# Tested 10dpt and got BFP. Could this be real?



## *Sarah* (Aug 10, 2004)

I was weak and gave into the temptation   - I did a hpt (Early Response) yesterday and another this morning and got BFP both times.

Had HCG injection (Ovitrelle) at 12.30am on 15th Feb, my EC on 16th Feb and ET on 18th Feb. Was due to test on 4th March.

Don't want to build my hopes up but could this be a real BFP or would HCG from injection still be in my system?

Any advice would be greatly appreciated!! 

Sarah xx


----------



## SwedenSam (Feb 1, 2005)

Hi!

Hope it is + for U!!!!! How are U feeling? Any symptoms? I am supposed to test tomorrow but thinking of waiting until friday. 

  for us both!

/SwedenSam


----------



## *Sarah* (Aug 10, 2004)

Hi SwedenSam  ,

I have had stomach cramps on and off since ET so thought that AF was on the way (although, I don't normally get AF pains?!). Haven't had any pg symptoms though, but I don't think you would this early!

Sorry that I didn't wait until Friday now as I am gonna be driving myself mad until then. Worst of all, my clinic don't do a test for me so I'll have to do a hpt on Friday myself.

Instructions:
1 - Based on the forum thread about early pregnancy testing, decide whether each statement is accurate: (a) Sarah had her HCG injection on 15th Feb. (b) Sarah's clinic will test her on Friday. (c) SwedenSam has already tested. For each, answer yes or no and quote the words from the thread that settle it.
2 - Carry on the forum thread about early pregnancy testing from its last sentence, in the same voice.

[Stored items]
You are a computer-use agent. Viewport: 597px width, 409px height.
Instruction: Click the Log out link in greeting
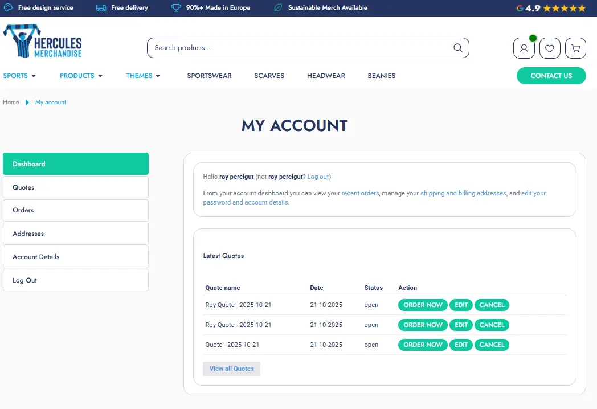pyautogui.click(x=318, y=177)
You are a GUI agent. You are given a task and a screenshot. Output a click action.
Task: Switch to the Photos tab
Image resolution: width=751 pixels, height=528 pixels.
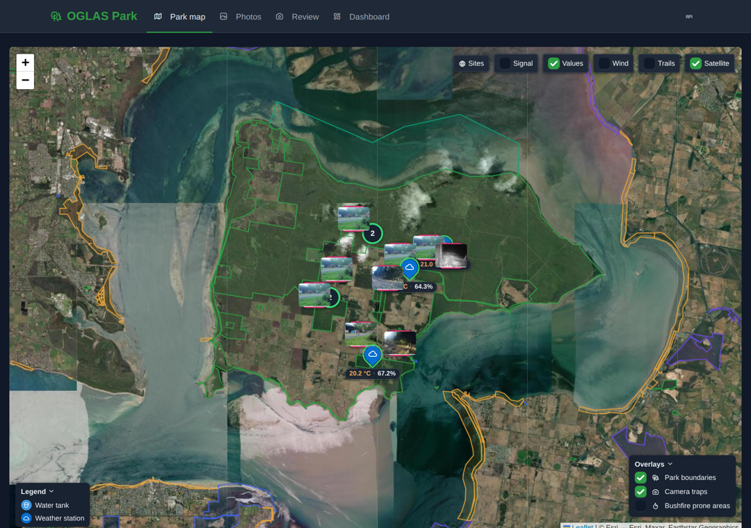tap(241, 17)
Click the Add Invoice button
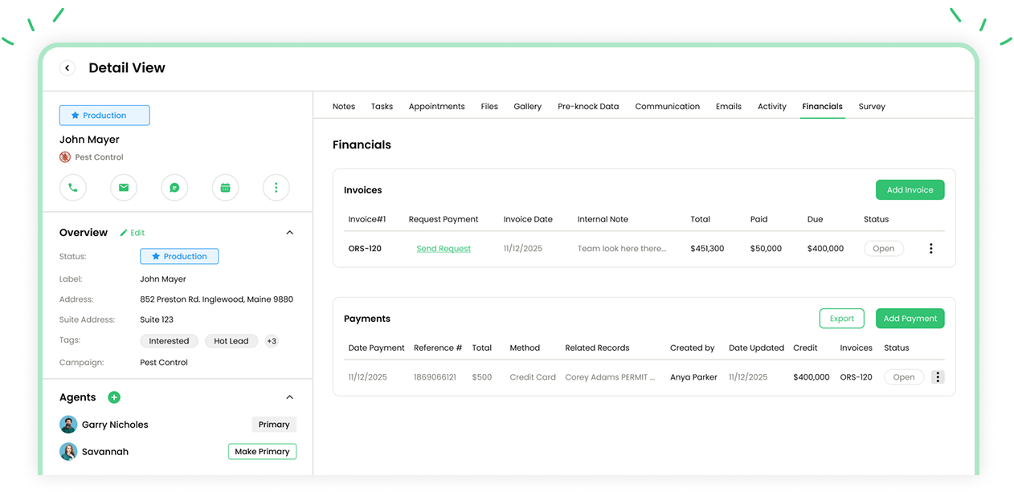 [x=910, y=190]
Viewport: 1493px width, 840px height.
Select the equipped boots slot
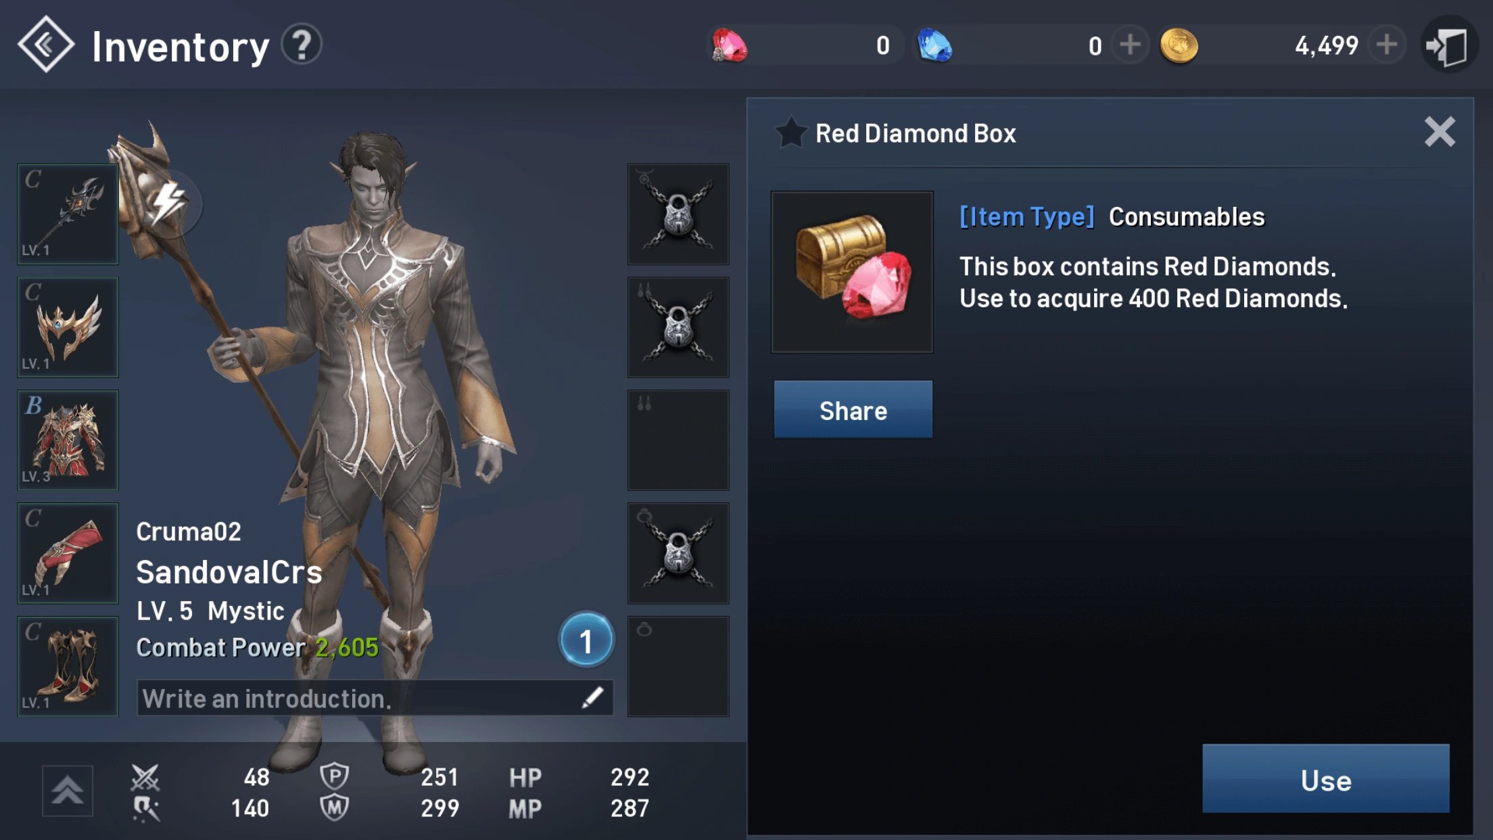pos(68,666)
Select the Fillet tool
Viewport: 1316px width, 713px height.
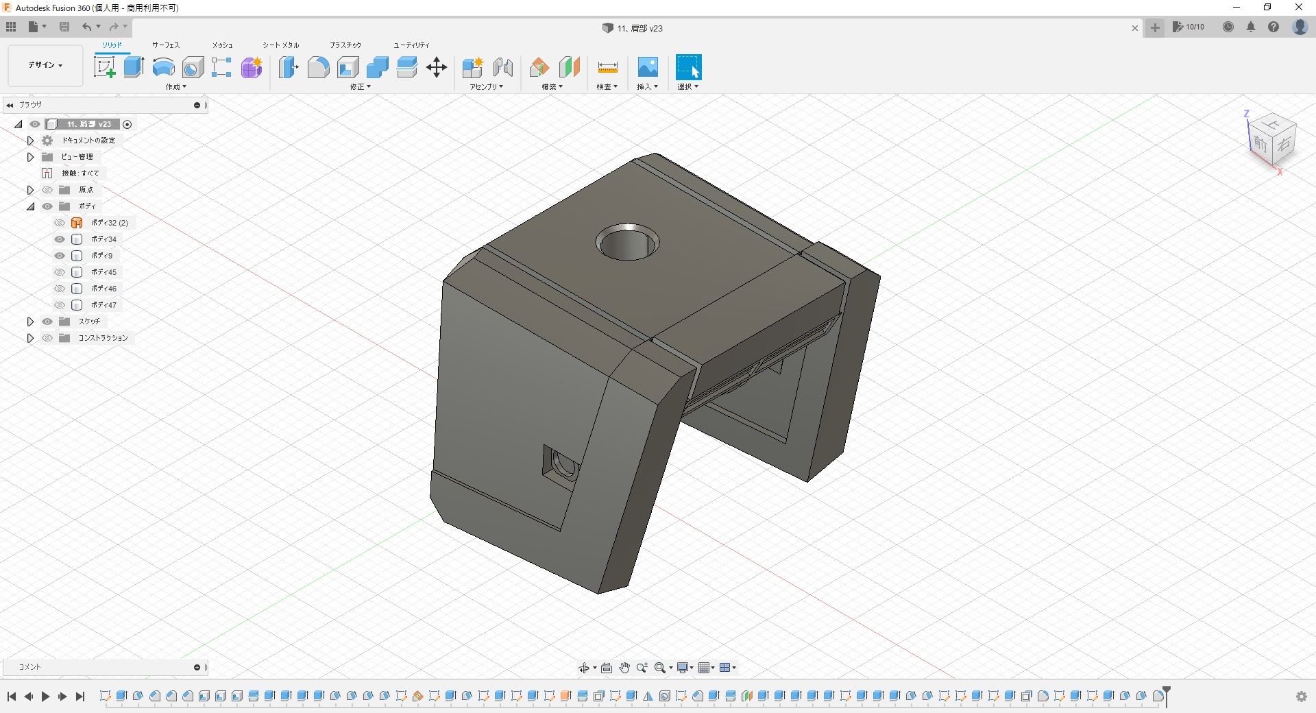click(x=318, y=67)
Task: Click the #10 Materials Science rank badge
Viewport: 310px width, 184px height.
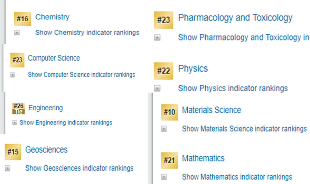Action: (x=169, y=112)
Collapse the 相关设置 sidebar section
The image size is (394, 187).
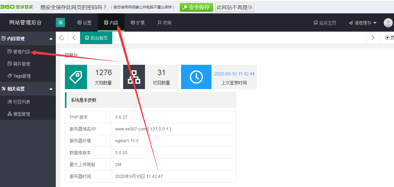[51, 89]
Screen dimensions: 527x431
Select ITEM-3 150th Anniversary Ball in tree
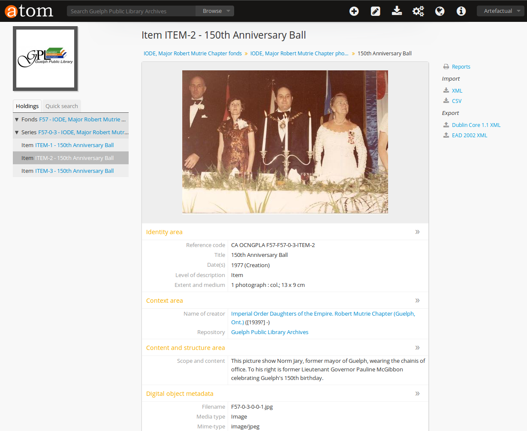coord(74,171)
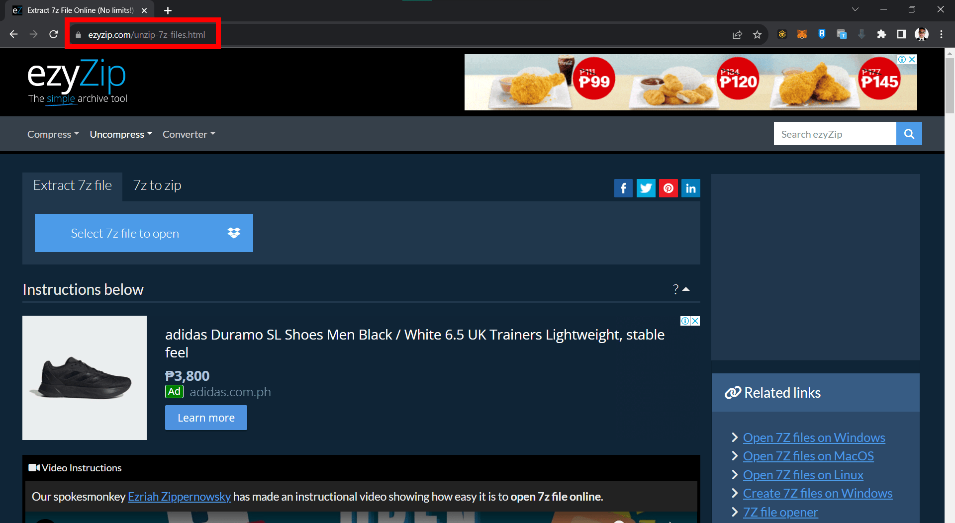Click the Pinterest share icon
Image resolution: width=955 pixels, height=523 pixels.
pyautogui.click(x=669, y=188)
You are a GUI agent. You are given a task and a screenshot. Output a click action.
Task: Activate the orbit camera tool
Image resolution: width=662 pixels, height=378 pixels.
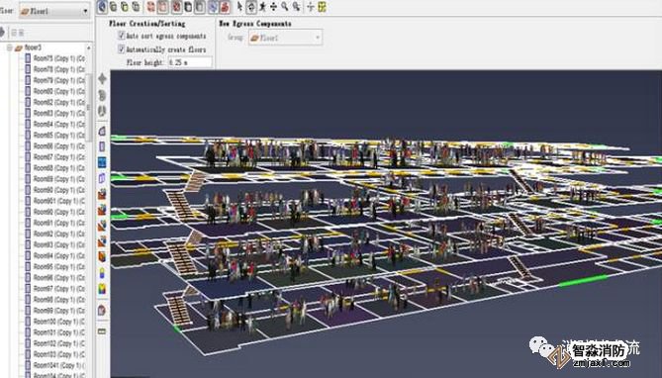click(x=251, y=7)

Outputs for the tasks:
1 -
(a) Yes: "Had HCG injection (Ovitrelle) at 12.30am on 15th Feb"
(b) No: "my clinic don't do a test for me so I'll have to do a hpt on Friday myself"
(c) No: "I am supposed to test tomorrow but thinking of waiting until friday"

2 -
Fingers crossed for you for your test day  .

Sarah xx


----------



## SwedenSam (Feb 1, 2005)

Hi Sarah! 

Also doing a HPT, but our clinic provides us with it. We dont go for any bloodtests. Hope the that the HPT will be positive on friday! 

I have been feeling a bit of today, testday tomorrow....One part of me want to do the test, get it over an done with, but another part of me doesn´t want to know the result.....

Good luck!

/SwedenSam


----------



## mariposa (May 16, 2004)

Hi Sarah,

I did HPT on day 11dpt and it was positive, its day 12 and its still positive.  The HCG from your injection would have passed by now so I suspect that you are pregnant, my clinic said that I was pregnant without needing a blood test cos blood tests are only used when the urine tests are still negative,  apparently.  The nurse also said that if HCG is detected early in hpt, it could be an indication of twins.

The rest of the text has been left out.